2.2 Clustering algorithm

Previous work highlights the function of K-means algorithm in community discovery [17]. K-means is a general used clustering algorithm for expectation maximization. The K-means clustering is employed for determining the initial cluster center, measuring the similarity between object and cluster center and resolving the objection function. On the foundation of expectation maximization, algorithms with Jaccard similarity, Cosine or SimRank, are developed to conduct community discovery [13].

Spectral clustering algorithm, in line with adjacency matrix or Laplapcian matrix feature vector, is established for searching the minimum cut in network. The parameter involved is merely similarity matrix, which modifies sparse data processing effectively. For this reason, many current applications use K-means clustering as a secondary tool to complement similarity measure. The realization of spectral clustering algorithm is affected by the specific similarity matrix. Different matrix will definitely lead to different clusters. Thus, using an appropriate matrix is the key to address the problem [18].
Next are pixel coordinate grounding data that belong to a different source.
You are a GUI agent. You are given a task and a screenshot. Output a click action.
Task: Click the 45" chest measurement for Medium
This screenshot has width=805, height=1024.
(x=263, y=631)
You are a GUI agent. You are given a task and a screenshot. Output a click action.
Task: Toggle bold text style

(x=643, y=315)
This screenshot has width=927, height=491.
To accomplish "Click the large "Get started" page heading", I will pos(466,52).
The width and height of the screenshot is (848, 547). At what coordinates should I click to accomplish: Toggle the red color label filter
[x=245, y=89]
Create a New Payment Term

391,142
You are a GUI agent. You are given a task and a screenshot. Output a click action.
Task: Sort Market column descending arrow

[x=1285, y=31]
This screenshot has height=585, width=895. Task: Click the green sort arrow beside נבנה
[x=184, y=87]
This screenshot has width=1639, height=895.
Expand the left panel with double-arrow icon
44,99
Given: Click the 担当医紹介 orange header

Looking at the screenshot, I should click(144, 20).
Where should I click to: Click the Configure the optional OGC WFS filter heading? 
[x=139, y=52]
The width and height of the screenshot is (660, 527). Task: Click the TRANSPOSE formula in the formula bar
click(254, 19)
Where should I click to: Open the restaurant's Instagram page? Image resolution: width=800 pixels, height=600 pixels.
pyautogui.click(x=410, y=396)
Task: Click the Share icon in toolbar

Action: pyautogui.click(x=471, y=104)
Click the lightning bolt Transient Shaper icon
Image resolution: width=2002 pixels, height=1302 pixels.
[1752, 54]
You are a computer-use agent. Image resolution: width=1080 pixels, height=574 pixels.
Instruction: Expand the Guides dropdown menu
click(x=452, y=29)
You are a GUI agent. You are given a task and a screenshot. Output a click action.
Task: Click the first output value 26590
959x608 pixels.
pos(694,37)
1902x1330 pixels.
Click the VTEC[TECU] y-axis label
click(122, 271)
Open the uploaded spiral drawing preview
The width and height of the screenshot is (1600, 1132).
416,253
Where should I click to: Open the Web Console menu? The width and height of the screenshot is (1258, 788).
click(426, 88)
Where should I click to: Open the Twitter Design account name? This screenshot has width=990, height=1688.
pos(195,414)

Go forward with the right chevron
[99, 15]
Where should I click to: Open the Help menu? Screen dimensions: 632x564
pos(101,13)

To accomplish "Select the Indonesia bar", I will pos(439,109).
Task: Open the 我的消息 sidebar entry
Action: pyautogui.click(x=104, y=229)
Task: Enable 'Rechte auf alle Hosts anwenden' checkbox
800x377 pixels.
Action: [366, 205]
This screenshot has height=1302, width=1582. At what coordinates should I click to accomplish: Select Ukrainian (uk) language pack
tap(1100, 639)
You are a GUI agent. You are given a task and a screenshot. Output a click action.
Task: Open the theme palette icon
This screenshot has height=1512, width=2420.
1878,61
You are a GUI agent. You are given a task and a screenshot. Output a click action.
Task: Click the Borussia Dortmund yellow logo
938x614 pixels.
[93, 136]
Table 1 Symbols definition and their descriptions

Full size table

3 Overview of network structure

This section will completely introduce the overall structure of the network, as well as features and relations of internal vertexes. As shown in Table 1, we describe the symbols definition and their descriptions about network structure.

In general, a number of parameters are required to characterize the network structure. An example of the social network is defined as a undirected graph $G=(V,F,E,W)$ where V is the set of all the vertices, F is the feature set of these vertices, E is the set of undirect links and W is the relationship density for every community with the number of vertexes $n\ge 1$. Thus, a community containing M features can be defined as:

$$\begin{aligned} \mathbf {F(v)}=(f_{1}, f_{2},\ldots , f_{M}),\, f_i \in [0,1], i=1, 2,\ldots M \end{aligned}$$

As shown in Fig. 1, the network we adopted has all the feature probability values ranging from 0 to 1. According to the aforementioned principle, the greater the value is, the stronger the correlation is. The value of vertex v3 on features 1 and features 2 are 0.2 and 0.1, respectively, which is shown as (0.2, 0.1).

The value of the similarity between vertexes in Fig. 1 depends on the situation between their features and their relationships. Node v1 is directly connected to v7 and v8, so does v2, thereby v1 and v2 are named as common neighbor nodes for v7 and v8. Correspondingly, v2 and v7 have non-common neighbor nodes or exclusive neighbor nodes where v8 is exclusive neighbor for v2, as well as v1, v3 and v4 for v7. Thus, a path between exclusive vertexes v2 and v7 is formed as v2-v8-v1-v7. Therefore, three types of relationships exist within the structure, which are direct connection, common neighbor connection and exclusive vertexes connection.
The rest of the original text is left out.